- _PROBLEM TO WORK ON_
Below are entries. Copy exactly the lines running from the line that holds "Task: Click the" to the line that holds "Screen dimensions: 848x1216", with both ends included.

- _DATA TO USE_
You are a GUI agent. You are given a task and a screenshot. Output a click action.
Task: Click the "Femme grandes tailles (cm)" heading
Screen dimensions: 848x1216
* * *
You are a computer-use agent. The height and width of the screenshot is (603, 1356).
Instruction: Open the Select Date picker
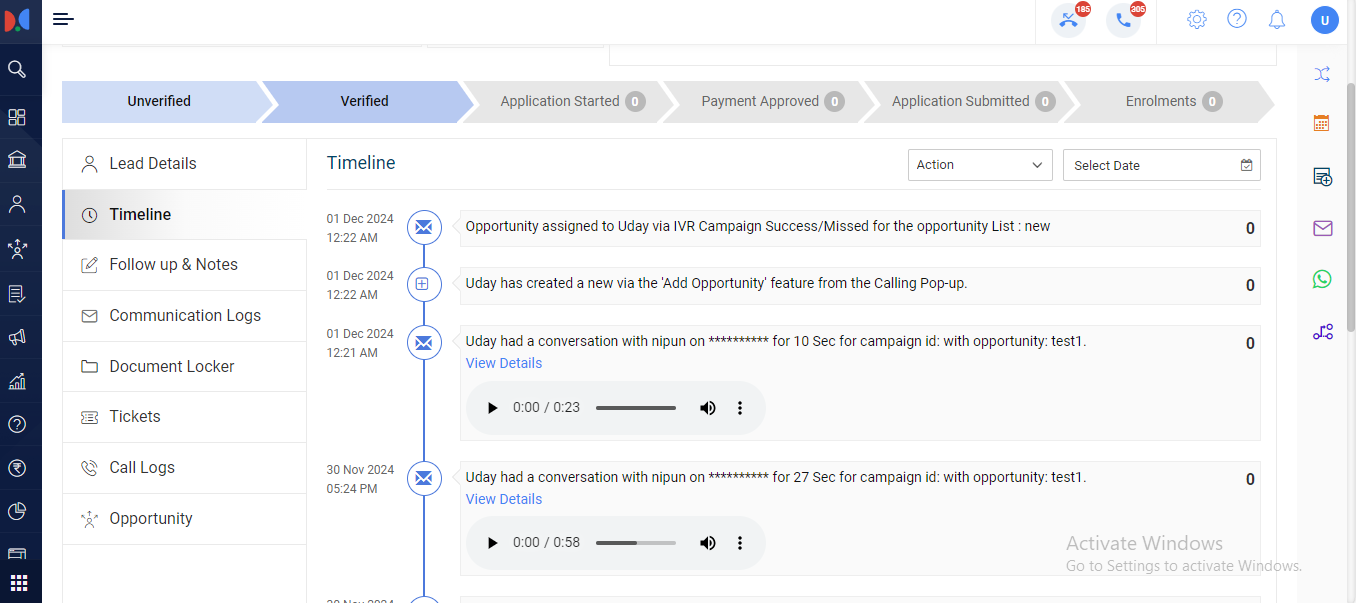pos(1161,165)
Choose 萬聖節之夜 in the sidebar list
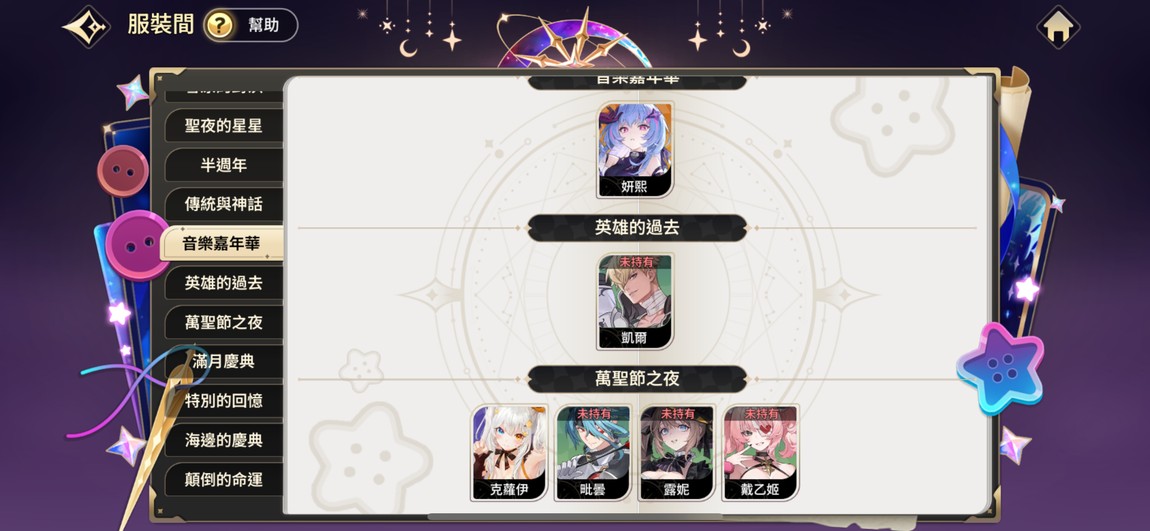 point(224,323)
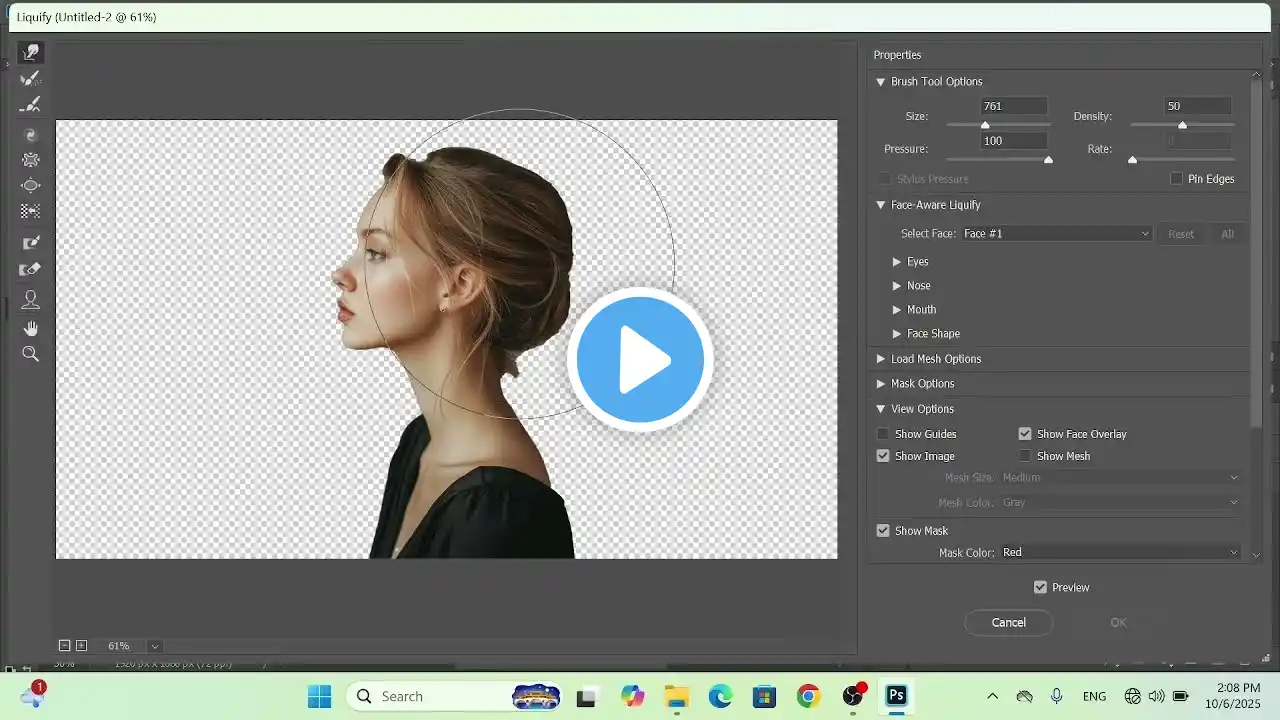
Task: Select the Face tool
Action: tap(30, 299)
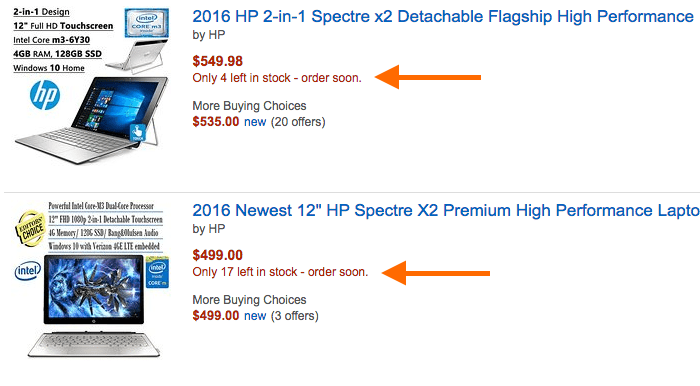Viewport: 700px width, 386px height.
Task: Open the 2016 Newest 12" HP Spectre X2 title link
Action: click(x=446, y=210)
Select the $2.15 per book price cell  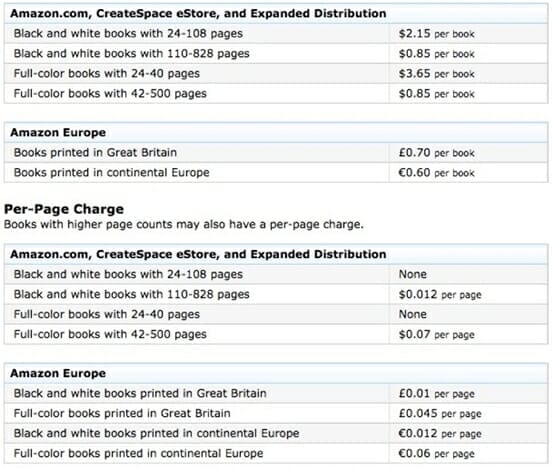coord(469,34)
...
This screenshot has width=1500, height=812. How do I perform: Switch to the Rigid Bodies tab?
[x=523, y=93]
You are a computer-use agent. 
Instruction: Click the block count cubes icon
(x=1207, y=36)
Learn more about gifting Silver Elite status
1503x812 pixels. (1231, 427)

- _SOLUTION TO THIS PROBLEM_
Task: Click the "Femme grandes tailles (cm)" heading
Screen dimensions: 848x1216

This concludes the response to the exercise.